*WHAT YOU ARE ASKED TO DO*: Summarize the announcement below in two sentences.

Date: Wednesday, November 19, 2025

Time: 11:00AM - 12:30PM ET

Location: Love Building, Room 295

Virtual:  https://gatech.zoom.us/j/5675939668

 

Rui de Gouvea Pinto

Robotics Ph.D. Student

George W. Woodruff School of Mechanical Engineering

Georgia Institute of Technology

 

Committee:

Dr. Jonathan Rogers (Advisor)

Daniel Guggenheim School of Aerospace Engineering

Georgia Institute of Technology

 

Dr. Sarah H. Q. Li

Daniel Guggenheim School of Aerospace Engineering

Georgia Institute of Technology

 

Dr. Anirban Mazumdar

George W. Woodruff School of Mechanical Engineering

Georgia Institute of Technology 

 

Dr. Matthew Hale

School of Electrical and Computer Engineering

Georgia Institute of Technology

 

Dr. Sean Wilson

Robotics and Autonomous Systems Division

Georgia Tech Research Institute

 

 

Abstract:

This research develops a framework for autonomous multi-agent coordination to support wildfire containment under realistic operational constraints. The objective is to enable teams of unmanned aerial vehicles (UAVs) to perform backburning and monitoring tasks adaptively in response to evolving fire behavior, while accounting for resource and communication constraints. The work integrates three key components: a feedback-oriented wildfire simulation environment (EMBRS), a decentralized task-allocation algorithm that accounts for battery and payload limitations (RA-CBBA), and a connectivity-aware extension that preserves network integrity during distributed operations.

*PROVIDED DATA*:
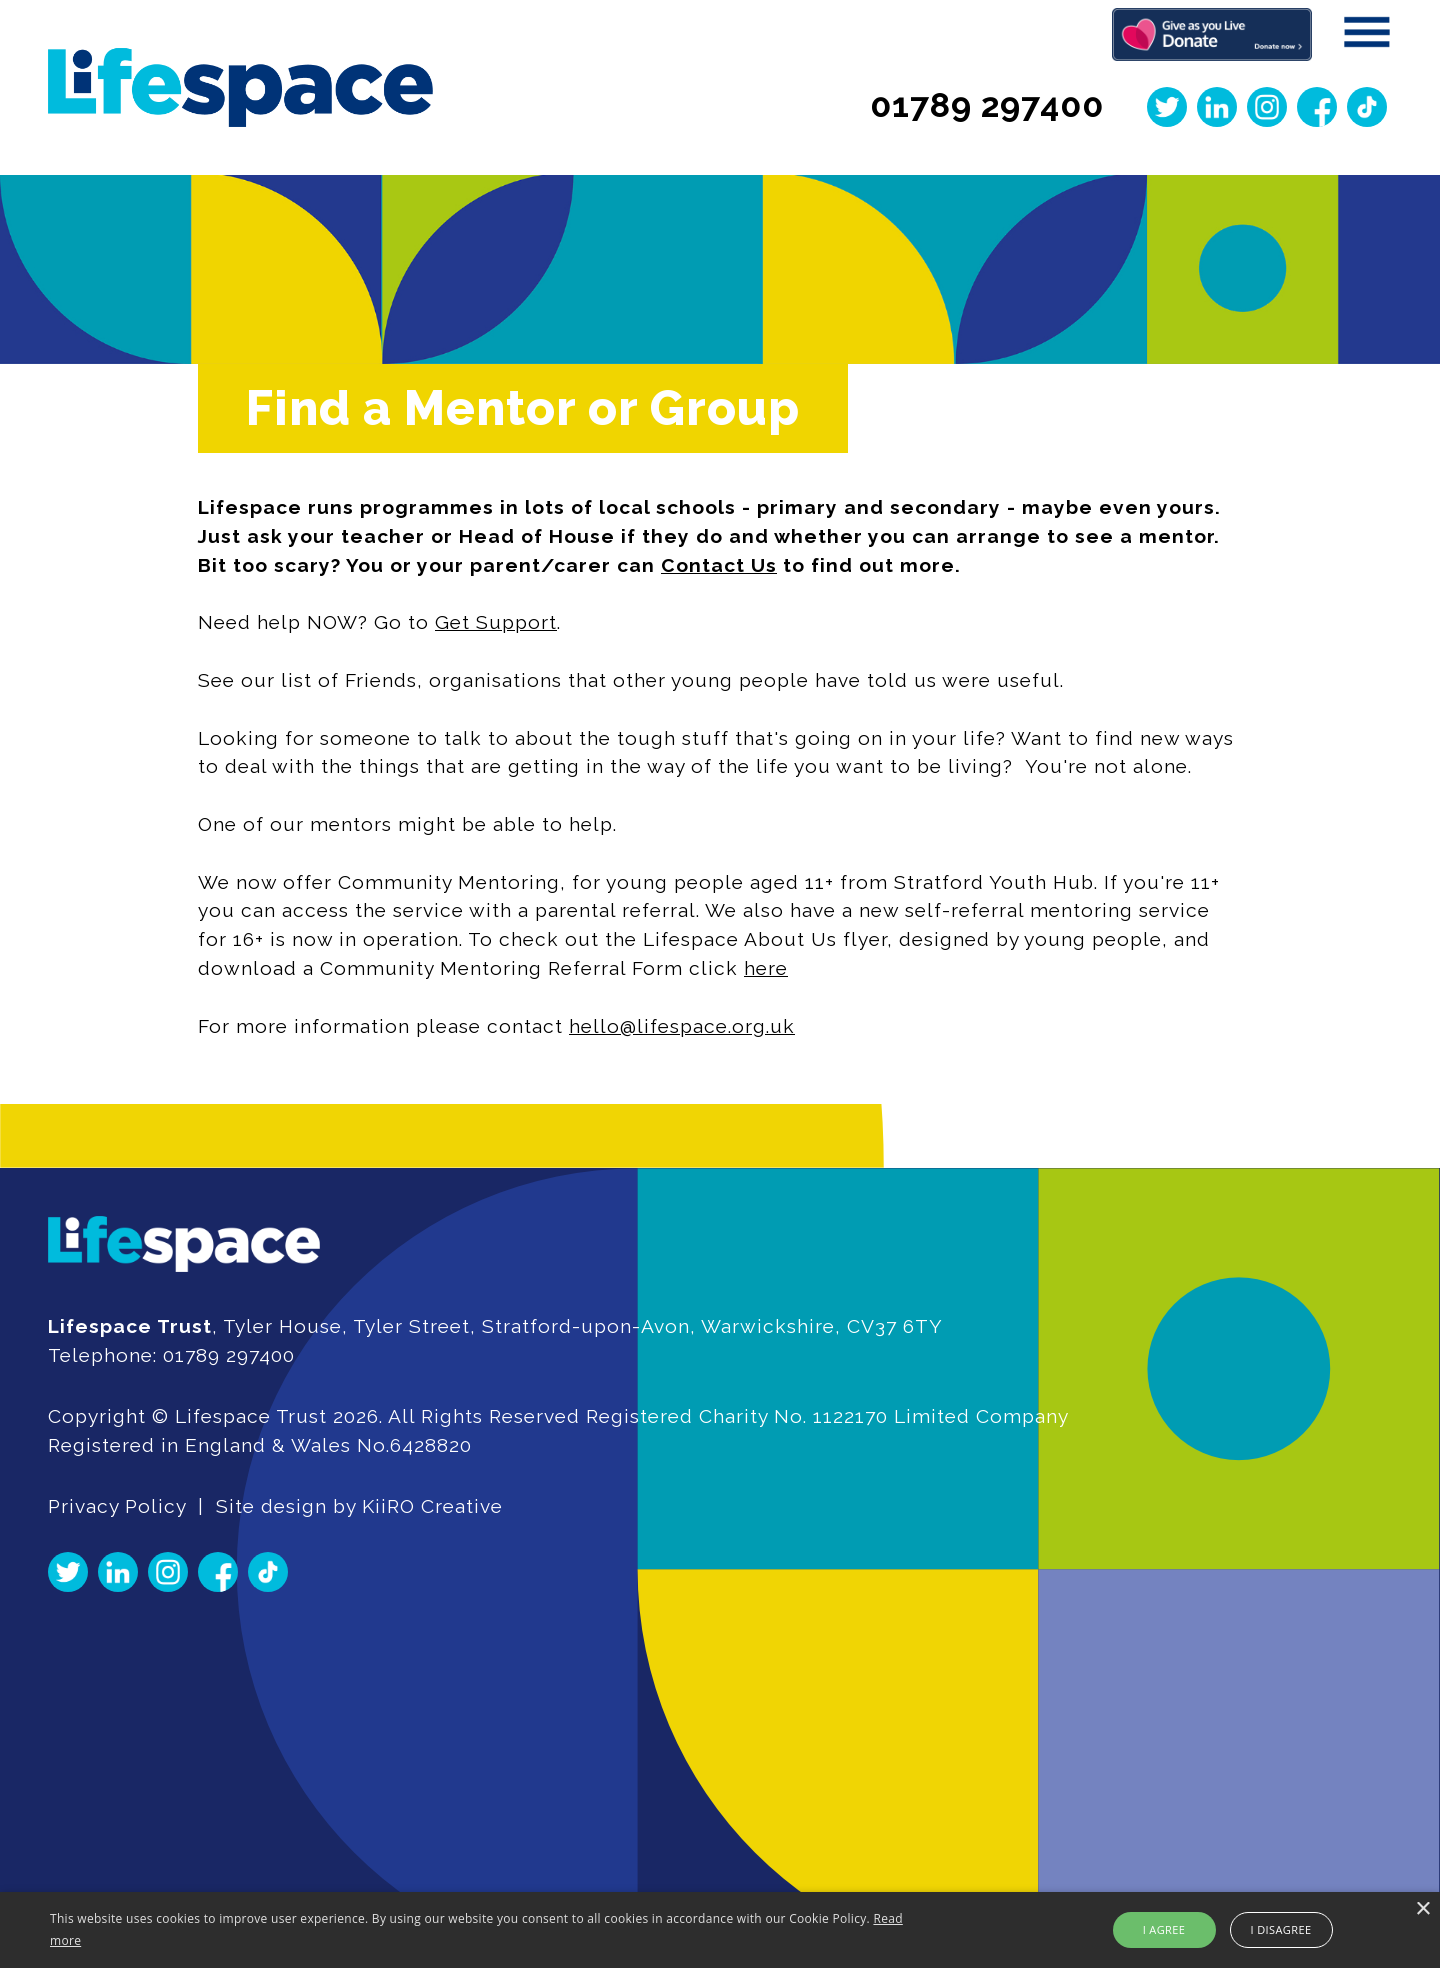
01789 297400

*ANSWER*: Robotics Ph.D. student Rui de Gouvea Pinto of Georgia Tech's George W. Woodruff School of Mechanical Engineering has an event set for Wednesday, November 19, 2025, from 11:00AM to 12:30PM ET in Love Building, Room 295 and on Zoom, before a five-member committee with Dr. Jonathan Rogers as advisor. The abstract describes a framework that lets teams of UAVs perform backburning and monitoring for wildfire containment under resource and communication constraints, combining the EMBRS wildfire simulation environment, the RA-CBBA decentralized task-allocation algorithm, and a connectivity-aware extension that preserves network integrity.